**** Extrait ****

La Cour constitutionnelle répond par arrêt du 16 juin 2011 (C. const., 16 juin 2011, n° 103/2011), par lequel elle admet une violation partielle (articles 91 et 94, 9°, de la loi) des articles 10 et 11 de la Constitution. Elle considère cependant que cette cotisation n’est pas une cotisation à la sécurité sociale, mais un impôt au sens des articles 170 et 172 de la Constitution.

Le tribunal du travail s’interroge, ensuite, sur sa compétence et renvoie l’affaire devant le tribunal d’arrondissement, qui s’estime pour sa part irrégulièrement saisi et renvoie au tribunal du travail.

Un troisième jugement est rendu et il accueille enfin l’opposition à contrainte.

L’I.N.A.S.T.I. interjette appel. Il demande la confirmation des deux contraintes, étant la réformation complète du jugement. Les parties intimées, qui en sollicitent la confirmation, demandent à titre subsidiaire de poser plusieurs questions à la Cour constitutionnelle et – au besoin – à la Cour de Justice de l’Union européenne.

Les parties déploient un argumentaire touffu, essentiellement tiré de la conclusion de la Cour constitutionnelle sur la nature de la cotisation.

La décision de la cour

La cour retient, en premier lieu, la compétence des juridictions du travail, relevant que la période concernée par les cotisations réclamées est antérieure à l’arrêt de la Cour constitutionnelle et que, à cette époque, la compétence matérielle du tribunal n’était pas contestée. Elle relève par ailleurs que ce régime de cotisations est calqué sur celui des cotisations au statut social et que cette cotisation relève autant du droit social que du droit fiscal.

La cour examine ensuite la portée de l’arrêt de la Cour constitutionnelle, qui a jugé que la cotisation en cause n’est pas une cotisation à la sécurité sociale, mais un impôt et a conclu par ailleurs à deux violations partielles (sans pertinence pour le litige).

Elle souligne que cette cotisation est destinée au statut social des travailleurs indépendants, ce qui, sous réserve des deux violations limitées ci-dessus, est conforme à la Constitution.

Après avoir écarté les questions préjudicielles suggérées - considérant qu’il y a déjà été implicitement mais certainement répondu - elle rencontre les arguments de fond.

**** Lignes fournies ****

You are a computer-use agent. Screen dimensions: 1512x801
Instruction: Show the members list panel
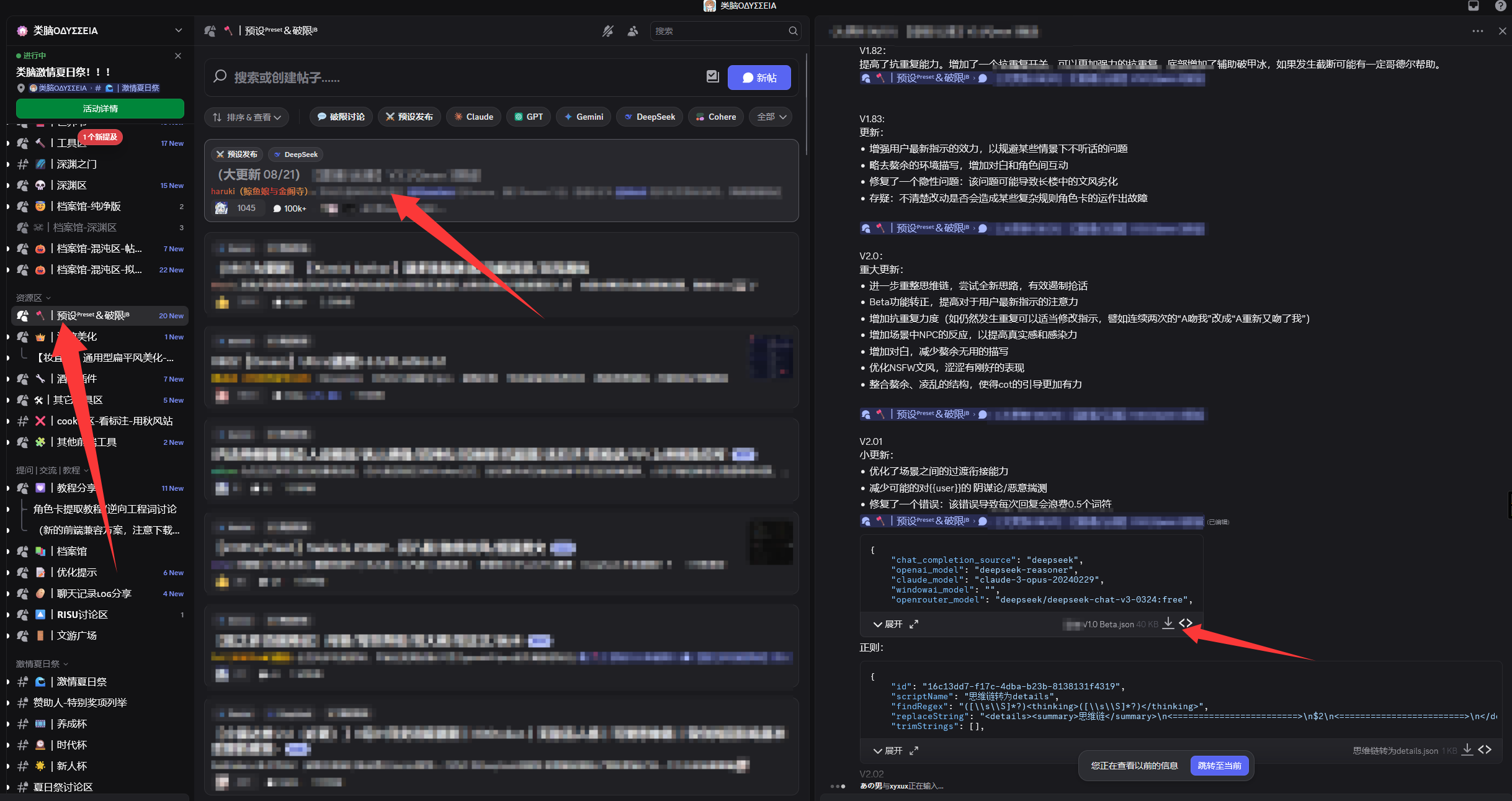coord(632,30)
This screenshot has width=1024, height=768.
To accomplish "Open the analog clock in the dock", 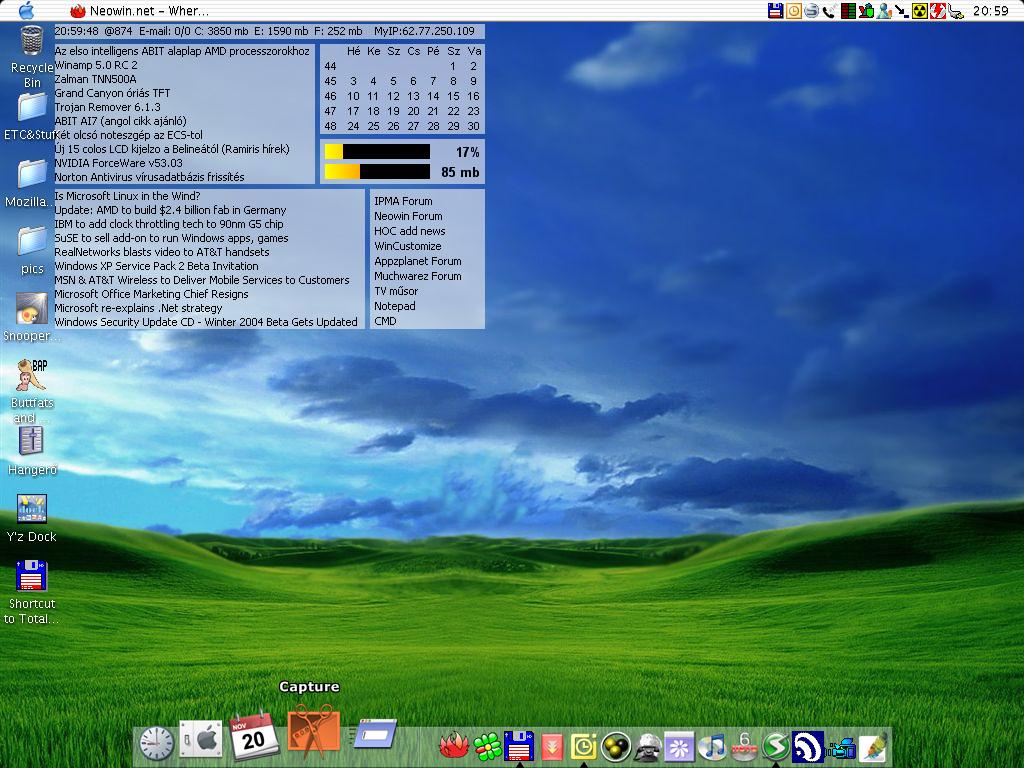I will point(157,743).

****
**** Lignes fournies ****

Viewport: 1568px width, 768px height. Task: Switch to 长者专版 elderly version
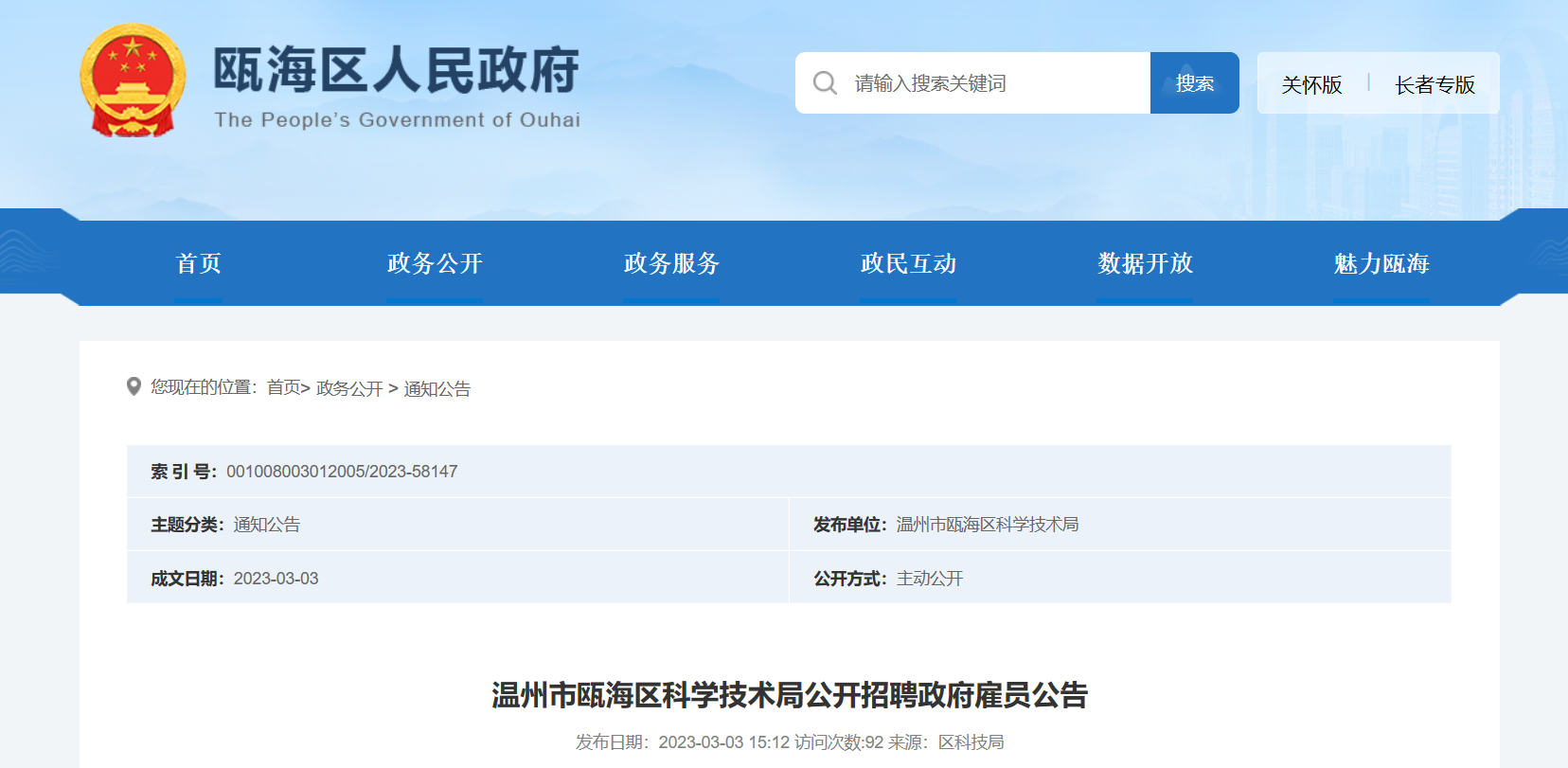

****
**** Lignes fournies ****

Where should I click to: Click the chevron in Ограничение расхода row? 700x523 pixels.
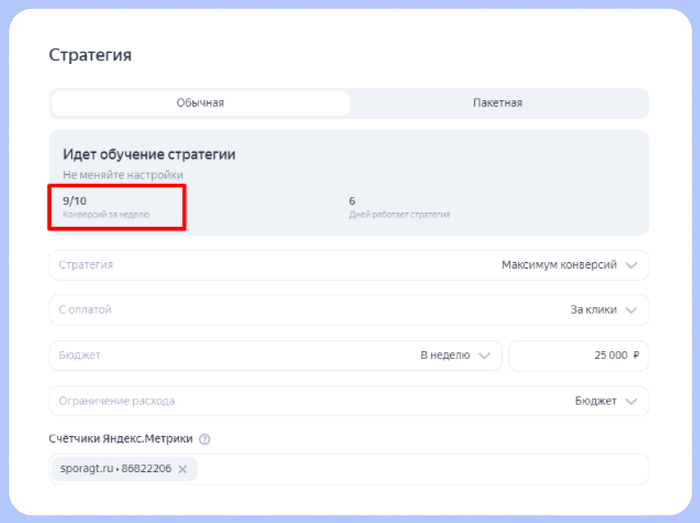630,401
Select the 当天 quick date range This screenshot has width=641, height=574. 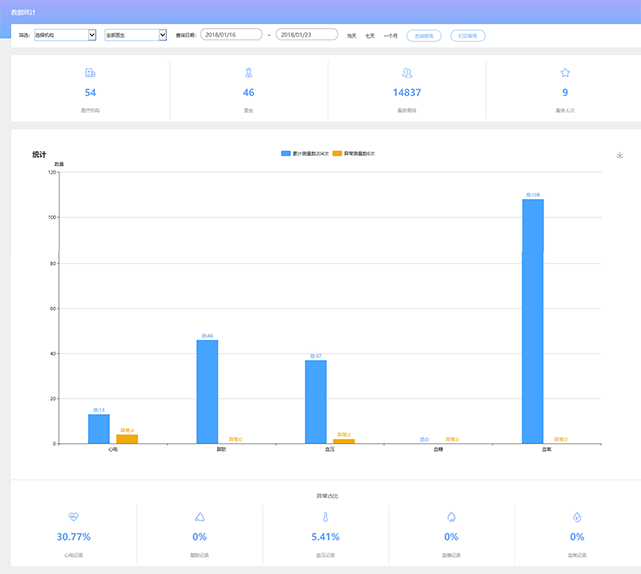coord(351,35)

****

Consignes:
1: Recopiez le passage de l'extrait qui commence par « La Cour constitutionnelle répond » et se termine par « tribunal du travail. ».
2: Relevez tous les articles de la Constitution que cite l'extrait.
Les lignes fournies n'ont aucun rôle à jouer ici.

Réponses attendues:
1:
La Cour constitutionnelle répond par arrêt du 16 juin 2011 (C. const., 16 juin 2011, n° 103/2011), par lequel elle admet une violation partielle (articles 91 et 94, 9°, de la loi) des articles 10 et 11 de la Constitution. Elle considère cependant que cette cotisation n’est pas une cotisation à la sécurité sociale, mais un impôt au sens des articles 170 et 172 de la Constitution.

Le tribunal du travail s’interroge, ensuite, sur sa compétence et renvoie l’affaire devant le tribunal d’arrondissement, qui s’estime pour sa part irrégulièrement saisi et renvoie au tribunal du travail.

2: Articles 10, 11, 170 et 172 de la Constitution.